Now I don’t want to get away from the official MakerBot way of doing things yet, I’m not that confident. The easiest way to speed up Skeinforge would be to speed up Python. People used to recommend Psycho, but it is no longer updated and doesn’t run in 64-bit mode (like Python does on my Mac). I finally got around to playing with PyPy, which grew out of Psyscho, to see just how much of a difference it made. I’d seen references to other people doing this, so I knew all the libraries had to be there.

Installing PyPy & TkInter

Installing PyPy was as easy as downloading a pre-built binary distribution and unzipping it. The problem is that to use PyPy with Skeinforge (and therefor ReplicatorG), you need to have TkInter installed. I found a great set of steps to follow in a PyPy blog entry about using the IDLE IDE. The only problem was the TkInter package for PyPy is looking for Tk8.4, but OS X Lion has 8.5. Luckily since it’s a point release I figured I could just swap them out and it worked out fine. I updated the files in the tkinter-pypy install file and it worked fine (updated zip for download). Making ReplicatorG use PyPy is as easy as selecting it in the preferences window.

Benchmarking

So I ran some benchmarks by running a couple of models through with both CPython and PyPy with my normal profile, no support:

Model CPython PyPy Speed
20mm calibration cube 19s 13s 1.46x
Vica illusion sculpture 5m 36s 1m 48s 3.11x
V8 cam shafts 6m 37s 1m 18s 5.09x
Tank! 2h 45m 29s 38m 45s 4.27x

As you can see, PyPy can be dramatically faster. I chose the Tank! model (which unmodified is about 4x the max print area on my ToM) to see just how big the difference would be on very complex models. Getting a 4x speedup is a great result, but there is just one minor problem: the gcode is different. Generating gcode should be deterministic. Given the same profile, the same model, and the same version of Skeinforge you should always get the same output.
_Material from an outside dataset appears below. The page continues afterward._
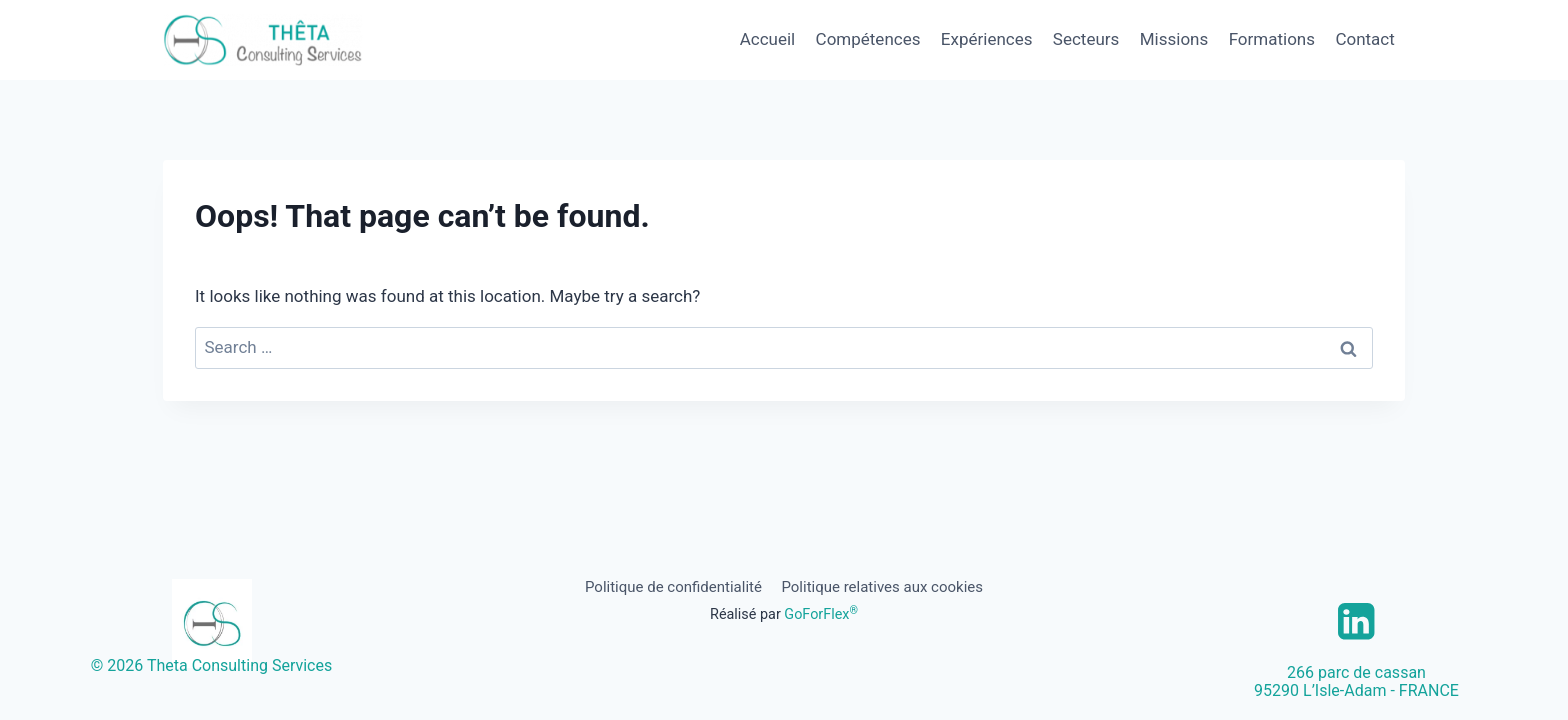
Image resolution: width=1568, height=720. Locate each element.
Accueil (768, 39)
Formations (1272, 39)
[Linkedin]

In the case of the 20mm calibration cube, the gcode is identical. But for every other model, it’s different. The F parameters on the move commands are different, and sometimes the points seem different. I haven’t looked at it too hard yet. It seems like it might be due to floating point differences, but PyPy is supposed to be a drop in replacement for most Python programs so I doubt this should be happening.

I’m going to have to look into it further.